### What you are asked to do
Copy out, unchanged, the part of the entries that opens with the line containing "Given: Click the Waist row label" and closes with the line containing "Action: [x=305, y=81]", both of those lines included.

### Dataset records
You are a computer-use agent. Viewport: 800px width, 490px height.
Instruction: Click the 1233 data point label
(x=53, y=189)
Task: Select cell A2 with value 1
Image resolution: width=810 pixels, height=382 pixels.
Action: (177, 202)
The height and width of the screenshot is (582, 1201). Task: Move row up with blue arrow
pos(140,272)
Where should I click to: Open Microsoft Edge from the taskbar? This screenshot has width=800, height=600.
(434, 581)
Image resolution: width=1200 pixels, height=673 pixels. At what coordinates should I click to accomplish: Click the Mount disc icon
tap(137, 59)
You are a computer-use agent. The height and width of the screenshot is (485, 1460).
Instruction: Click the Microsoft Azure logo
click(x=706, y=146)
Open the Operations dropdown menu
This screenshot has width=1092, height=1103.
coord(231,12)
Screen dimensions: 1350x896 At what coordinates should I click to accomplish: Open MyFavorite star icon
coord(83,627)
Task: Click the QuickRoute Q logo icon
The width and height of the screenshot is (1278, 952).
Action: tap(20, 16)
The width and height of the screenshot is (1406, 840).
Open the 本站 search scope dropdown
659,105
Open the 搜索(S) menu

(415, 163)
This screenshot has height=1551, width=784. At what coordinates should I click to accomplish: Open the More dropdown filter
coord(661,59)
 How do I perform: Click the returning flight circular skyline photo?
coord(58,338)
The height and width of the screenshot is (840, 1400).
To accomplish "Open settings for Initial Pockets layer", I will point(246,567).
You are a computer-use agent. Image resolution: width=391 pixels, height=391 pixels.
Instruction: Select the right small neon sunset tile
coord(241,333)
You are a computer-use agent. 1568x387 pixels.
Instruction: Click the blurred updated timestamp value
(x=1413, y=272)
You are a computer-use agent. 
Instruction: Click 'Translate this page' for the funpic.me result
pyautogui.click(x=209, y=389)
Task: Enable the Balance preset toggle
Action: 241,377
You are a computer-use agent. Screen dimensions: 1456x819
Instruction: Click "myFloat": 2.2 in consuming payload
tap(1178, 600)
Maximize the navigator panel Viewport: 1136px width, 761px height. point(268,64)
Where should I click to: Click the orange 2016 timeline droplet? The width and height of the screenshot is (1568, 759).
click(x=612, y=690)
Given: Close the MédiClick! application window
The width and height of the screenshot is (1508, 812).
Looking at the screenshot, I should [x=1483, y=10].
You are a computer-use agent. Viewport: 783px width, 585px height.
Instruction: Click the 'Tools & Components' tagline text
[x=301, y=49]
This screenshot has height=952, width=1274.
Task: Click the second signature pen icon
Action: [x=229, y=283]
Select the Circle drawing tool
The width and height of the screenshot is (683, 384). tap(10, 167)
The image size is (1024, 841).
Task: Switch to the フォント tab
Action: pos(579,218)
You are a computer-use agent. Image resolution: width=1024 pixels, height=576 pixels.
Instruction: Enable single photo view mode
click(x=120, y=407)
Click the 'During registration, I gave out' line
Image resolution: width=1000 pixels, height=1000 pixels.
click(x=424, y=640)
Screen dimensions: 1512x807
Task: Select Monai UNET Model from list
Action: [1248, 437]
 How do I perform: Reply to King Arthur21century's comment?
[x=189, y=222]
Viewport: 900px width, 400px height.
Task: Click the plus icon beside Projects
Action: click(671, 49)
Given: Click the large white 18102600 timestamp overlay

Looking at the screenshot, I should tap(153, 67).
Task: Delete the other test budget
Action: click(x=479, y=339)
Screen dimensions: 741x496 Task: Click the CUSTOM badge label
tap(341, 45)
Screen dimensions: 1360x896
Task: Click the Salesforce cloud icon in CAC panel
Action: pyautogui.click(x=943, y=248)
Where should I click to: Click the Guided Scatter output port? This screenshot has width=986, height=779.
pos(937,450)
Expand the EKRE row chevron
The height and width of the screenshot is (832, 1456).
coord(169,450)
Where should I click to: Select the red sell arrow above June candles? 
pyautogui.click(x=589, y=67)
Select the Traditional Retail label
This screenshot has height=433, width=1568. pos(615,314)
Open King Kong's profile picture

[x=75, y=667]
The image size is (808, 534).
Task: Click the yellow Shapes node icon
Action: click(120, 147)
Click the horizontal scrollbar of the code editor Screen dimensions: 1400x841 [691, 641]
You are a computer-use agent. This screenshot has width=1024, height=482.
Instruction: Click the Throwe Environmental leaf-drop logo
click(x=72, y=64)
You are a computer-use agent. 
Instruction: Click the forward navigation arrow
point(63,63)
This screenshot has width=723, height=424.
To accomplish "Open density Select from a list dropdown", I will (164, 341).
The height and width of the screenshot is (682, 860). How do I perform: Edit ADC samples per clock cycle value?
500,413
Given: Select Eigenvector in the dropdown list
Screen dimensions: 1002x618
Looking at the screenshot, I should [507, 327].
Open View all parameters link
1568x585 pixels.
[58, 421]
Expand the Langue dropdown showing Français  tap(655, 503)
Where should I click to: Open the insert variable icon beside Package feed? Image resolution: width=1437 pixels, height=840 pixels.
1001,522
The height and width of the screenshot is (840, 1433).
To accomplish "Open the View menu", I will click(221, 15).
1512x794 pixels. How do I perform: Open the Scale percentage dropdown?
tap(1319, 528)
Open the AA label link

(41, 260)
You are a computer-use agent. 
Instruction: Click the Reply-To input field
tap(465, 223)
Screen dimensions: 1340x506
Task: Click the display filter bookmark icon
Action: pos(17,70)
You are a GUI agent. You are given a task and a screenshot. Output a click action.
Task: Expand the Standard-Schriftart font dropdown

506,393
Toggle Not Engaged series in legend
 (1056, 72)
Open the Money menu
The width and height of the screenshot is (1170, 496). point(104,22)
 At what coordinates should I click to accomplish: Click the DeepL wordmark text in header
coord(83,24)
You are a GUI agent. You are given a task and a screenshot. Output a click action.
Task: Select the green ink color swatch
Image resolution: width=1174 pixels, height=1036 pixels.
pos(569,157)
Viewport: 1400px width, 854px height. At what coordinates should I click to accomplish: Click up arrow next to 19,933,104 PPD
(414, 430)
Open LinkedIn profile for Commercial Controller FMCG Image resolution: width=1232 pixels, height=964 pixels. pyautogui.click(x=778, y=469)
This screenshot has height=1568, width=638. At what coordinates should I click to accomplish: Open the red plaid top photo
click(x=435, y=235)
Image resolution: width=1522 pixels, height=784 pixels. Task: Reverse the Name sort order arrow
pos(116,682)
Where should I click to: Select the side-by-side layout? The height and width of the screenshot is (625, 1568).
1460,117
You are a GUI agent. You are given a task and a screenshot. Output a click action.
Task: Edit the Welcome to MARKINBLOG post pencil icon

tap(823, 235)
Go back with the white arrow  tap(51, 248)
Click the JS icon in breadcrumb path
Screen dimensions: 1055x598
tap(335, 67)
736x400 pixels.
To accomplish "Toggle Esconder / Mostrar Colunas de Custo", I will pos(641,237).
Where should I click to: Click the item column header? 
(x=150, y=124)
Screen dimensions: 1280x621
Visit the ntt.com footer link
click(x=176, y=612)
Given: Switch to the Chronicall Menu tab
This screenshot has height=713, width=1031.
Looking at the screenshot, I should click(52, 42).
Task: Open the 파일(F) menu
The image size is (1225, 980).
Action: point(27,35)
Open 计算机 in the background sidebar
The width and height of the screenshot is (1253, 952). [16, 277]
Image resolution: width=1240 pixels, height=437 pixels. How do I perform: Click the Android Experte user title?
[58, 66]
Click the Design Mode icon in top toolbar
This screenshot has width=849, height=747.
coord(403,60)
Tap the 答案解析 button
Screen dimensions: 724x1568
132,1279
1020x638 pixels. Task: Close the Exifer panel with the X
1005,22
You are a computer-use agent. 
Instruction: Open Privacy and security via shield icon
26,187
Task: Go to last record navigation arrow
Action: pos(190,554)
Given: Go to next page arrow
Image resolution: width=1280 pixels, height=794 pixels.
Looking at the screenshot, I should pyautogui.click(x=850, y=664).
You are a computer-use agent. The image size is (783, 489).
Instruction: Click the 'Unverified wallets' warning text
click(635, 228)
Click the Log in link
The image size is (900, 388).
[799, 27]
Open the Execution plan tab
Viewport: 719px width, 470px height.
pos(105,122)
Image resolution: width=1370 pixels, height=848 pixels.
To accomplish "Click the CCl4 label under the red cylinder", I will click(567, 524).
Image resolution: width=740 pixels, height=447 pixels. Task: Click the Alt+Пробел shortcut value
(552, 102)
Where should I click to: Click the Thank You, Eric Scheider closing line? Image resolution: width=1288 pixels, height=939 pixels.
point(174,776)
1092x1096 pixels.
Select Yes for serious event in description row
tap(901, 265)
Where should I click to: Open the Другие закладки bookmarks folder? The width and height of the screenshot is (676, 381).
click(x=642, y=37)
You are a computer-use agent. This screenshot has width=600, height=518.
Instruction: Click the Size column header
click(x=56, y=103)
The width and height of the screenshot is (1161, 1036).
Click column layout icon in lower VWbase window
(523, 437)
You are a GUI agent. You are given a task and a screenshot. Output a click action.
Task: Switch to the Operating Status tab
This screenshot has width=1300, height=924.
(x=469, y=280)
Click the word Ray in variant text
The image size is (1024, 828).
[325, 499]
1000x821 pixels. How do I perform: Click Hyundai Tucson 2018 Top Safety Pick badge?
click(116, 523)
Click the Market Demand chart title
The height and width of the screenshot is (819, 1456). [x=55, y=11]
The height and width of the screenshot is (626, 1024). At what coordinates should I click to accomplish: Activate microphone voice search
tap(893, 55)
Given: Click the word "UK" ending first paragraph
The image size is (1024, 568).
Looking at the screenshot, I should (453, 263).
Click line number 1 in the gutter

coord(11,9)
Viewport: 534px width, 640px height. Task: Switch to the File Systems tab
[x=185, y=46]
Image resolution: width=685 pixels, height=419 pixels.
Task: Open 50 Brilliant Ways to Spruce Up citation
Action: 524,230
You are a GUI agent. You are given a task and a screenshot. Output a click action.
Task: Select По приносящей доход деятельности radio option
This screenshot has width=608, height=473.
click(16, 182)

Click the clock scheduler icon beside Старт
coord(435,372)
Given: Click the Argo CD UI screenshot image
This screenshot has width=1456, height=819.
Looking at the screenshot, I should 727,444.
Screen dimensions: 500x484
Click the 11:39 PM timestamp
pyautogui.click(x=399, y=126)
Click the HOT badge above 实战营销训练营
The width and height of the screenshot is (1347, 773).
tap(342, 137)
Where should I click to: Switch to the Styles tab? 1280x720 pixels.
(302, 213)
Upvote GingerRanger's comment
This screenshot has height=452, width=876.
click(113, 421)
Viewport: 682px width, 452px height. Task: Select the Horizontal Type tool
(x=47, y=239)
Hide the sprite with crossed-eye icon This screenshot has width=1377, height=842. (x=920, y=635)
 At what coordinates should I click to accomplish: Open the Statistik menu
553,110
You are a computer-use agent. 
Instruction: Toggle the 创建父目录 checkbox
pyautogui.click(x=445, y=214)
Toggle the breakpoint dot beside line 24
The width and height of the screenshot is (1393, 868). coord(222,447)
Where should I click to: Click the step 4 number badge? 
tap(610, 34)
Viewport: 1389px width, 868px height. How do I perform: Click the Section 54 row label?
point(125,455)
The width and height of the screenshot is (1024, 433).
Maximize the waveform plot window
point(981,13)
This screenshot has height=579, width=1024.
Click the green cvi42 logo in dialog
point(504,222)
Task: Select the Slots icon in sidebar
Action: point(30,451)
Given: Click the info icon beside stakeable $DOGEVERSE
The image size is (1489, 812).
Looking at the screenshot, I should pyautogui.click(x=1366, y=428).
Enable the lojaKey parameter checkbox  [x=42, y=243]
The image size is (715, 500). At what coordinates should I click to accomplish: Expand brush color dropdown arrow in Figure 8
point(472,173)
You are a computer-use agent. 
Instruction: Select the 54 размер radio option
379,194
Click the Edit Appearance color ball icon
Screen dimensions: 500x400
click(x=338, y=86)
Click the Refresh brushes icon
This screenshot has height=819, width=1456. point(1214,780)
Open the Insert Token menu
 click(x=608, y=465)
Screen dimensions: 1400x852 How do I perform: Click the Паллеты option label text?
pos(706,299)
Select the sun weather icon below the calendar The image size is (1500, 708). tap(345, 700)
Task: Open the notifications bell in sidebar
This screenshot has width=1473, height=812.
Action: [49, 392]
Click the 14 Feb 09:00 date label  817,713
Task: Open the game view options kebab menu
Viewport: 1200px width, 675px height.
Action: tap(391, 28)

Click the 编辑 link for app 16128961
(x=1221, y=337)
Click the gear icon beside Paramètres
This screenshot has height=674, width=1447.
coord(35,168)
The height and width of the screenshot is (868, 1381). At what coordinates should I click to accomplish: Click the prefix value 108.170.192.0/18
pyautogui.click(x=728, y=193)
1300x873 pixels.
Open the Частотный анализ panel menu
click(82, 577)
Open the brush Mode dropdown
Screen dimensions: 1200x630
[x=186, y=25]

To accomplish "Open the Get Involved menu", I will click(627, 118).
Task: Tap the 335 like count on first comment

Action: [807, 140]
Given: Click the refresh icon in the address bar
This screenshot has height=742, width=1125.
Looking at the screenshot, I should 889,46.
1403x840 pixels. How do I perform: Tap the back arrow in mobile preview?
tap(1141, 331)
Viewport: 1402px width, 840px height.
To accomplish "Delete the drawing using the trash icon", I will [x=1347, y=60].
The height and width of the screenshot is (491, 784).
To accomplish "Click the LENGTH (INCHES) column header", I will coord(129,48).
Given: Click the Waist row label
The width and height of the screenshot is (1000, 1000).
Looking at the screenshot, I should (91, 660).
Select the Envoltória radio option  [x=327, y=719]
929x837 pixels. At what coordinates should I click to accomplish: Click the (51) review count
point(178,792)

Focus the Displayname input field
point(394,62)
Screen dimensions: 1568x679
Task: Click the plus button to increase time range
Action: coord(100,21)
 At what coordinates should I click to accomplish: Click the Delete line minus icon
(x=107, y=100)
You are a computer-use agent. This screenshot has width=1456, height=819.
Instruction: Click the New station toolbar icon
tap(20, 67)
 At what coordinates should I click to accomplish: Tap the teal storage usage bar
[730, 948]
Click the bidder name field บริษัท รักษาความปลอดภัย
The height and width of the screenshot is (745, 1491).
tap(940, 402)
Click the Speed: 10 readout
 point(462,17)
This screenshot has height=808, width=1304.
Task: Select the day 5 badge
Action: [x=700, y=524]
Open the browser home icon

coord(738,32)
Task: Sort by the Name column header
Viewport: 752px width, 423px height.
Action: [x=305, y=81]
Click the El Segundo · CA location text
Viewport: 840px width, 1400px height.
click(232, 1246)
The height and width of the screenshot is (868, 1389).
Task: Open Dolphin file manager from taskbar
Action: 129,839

### Expected output
Given: Click the Waist row label
The width and height of the screenshot is (1000, 1000).
Looking at the screenshot, I should (91, 660).
Select the Envoltória radio option  [x=327, y=719]
929x837 pixels. At what coordinates should I click to accomplish: Click the (51) review count
point(178,792)

Focus the Displayname input field
point(394,62)
Screen dimensions: 1568x679
Task: Click the plus button to increase time range
Action: coord(100,21)
 At what coordinates should I click to accomplish: Click the Delete line minus icon
(x=107, y=100)
You are a computer-use agent. This screenshot has width=1456, height=819.
Instruction: Click the New station toolbar icon
tap(20, 67)
 At what coordinates should I click to accomplish: Tap the teal storage usage bar
[730, 948]
Click the bidder name field บริษัท รักษาความปลอดภัย
The height and width of the screenshot is (745, 1491).
tap(940, 402)
Click the Speed: 10 readout
 point(462,17)
This screenshot has height=808, width=1304.
Task: Select the day 5 badge
Action: [x=700, y=524]
Open the browser home icon

coord(738,32)
Task: Sort by the Name column header
Viewport: 752px width, 423px height.
Action: [x=305, y=81]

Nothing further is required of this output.